Search the material for the string "button" and copy each line where it occurs.
****
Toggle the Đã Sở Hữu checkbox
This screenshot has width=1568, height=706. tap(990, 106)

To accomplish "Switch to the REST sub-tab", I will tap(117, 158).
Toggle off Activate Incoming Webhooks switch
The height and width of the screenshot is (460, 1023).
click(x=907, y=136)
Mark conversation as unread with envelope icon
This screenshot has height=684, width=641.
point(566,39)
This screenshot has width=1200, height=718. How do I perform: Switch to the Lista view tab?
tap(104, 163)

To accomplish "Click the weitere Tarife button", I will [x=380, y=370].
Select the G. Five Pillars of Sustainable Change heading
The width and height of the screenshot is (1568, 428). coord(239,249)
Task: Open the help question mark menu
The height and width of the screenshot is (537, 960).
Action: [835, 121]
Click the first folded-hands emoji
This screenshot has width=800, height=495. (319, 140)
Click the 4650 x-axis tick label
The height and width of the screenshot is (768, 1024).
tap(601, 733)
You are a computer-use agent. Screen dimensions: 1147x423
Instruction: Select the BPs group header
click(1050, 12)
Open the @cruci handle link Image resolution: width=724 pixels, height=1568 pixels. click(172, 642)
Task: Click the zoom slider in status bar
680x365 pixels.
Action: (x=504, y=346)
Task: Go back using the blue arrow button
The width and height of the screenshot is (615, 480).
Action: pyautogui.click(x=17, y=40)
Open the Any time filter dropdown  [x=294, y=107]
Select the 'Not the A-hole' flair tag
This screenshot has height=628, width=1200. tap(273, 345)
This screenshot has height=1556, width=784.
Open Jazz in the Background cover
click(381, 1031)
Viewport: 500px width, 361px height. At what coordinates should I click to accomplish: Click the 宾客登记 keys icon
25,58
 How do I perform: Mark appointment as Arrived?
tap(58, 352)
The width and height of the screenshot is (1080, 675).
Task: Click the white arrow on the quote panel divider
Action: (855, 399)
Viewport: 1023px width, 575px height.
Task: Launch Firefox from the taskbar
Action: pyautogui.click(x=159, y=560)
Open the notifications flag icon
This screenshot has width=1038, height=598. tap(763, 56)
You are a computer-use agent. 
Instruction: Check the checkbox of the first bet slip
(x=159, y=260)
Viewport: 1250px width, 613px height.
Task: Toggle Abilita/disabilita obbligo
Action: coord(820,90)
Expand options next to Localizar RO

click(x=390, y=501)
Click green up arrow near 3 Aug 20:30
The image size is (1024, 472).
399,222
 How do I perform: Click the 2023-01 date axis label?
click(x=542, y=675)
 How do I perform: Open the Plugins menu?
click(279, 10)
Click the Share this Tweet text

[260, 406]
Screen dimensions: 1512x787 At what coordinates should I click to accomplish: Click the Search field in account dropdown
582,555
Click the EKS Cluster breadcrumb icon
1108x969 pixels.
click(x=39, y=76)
****
** Answer for the task **
To accomplish "Click the weitere Tarife button", I will [x=380, y=370].
Task: Go back using the blue arrow button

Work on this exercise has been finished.